### Exercise brief
Change "emotions" to "feelings" in the stretch of the author Q&A from "Being a newly" through "with other writers.", and give that stretch with the change made.

### Text
+---+
Author Q&A - Diane Jeffrey

Being a newly published author is a huge deal - and one that brings with it a whole host of emotions! It's an amazing accomplishment and I love sharing in the excitement and nerves with other writers.

Today, I'm delighted to have Diane Jeffrey on my blog! 

She's talking about her publication journey, the ups and downs, her writing process and what's next for her.

Diane's debut psychological thriller, THOSE WHO LIE 

has just been published by HQ digital and is already climbing the charts and gaining fabulous reviews.

So, over to Diane:

How long did it take to write Those Who Lie?
It took me a year. I'm an English teacher and I'd applied for a year's study leave. My application was accepted. So, I had a year off during which I studied Spanish (a bit.) I had a lot of free time, so I wrote the novel during that year, and then it took me another year to rewrite it several times and get it into some sort of presentable shape.

What was your first draft like?  
It was organised, but it didn't read well. The language was stilted, it wasn't suspenseful enough and, as a few agents pointed out with their rejection letters, the "voice" needed work. This prompted the rewrites. 

Can you tell us your journey to publication?
+---+
### Record set
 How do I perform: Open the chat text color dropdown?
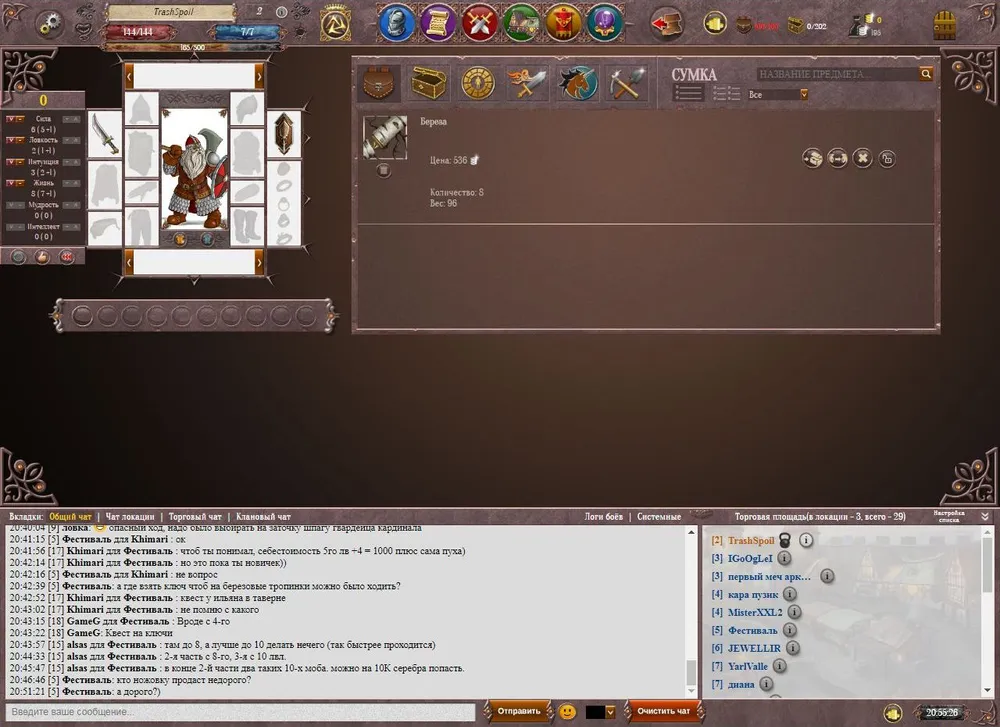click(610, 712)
+---+
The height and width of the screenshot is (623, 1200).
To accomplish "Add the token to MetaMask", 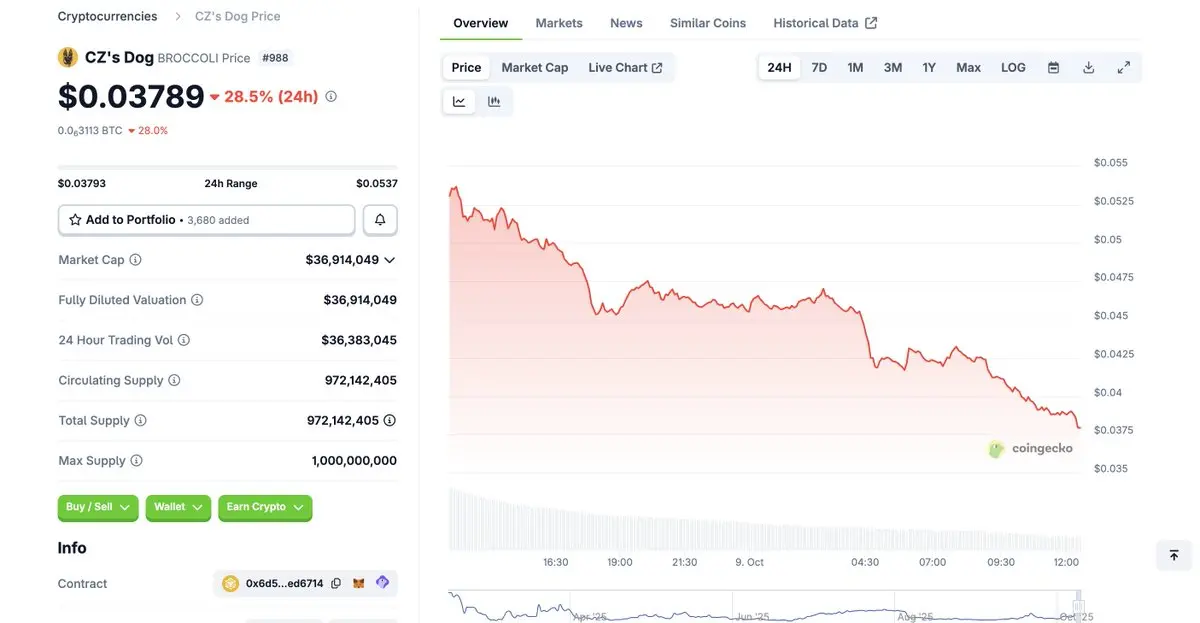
+---+
### Task answer
Being a newly published author is a huge deal - and one that brings with it a whole host of feelings! It's an amazing accomplishment and I love sharing in the excitement and nerves with other writers.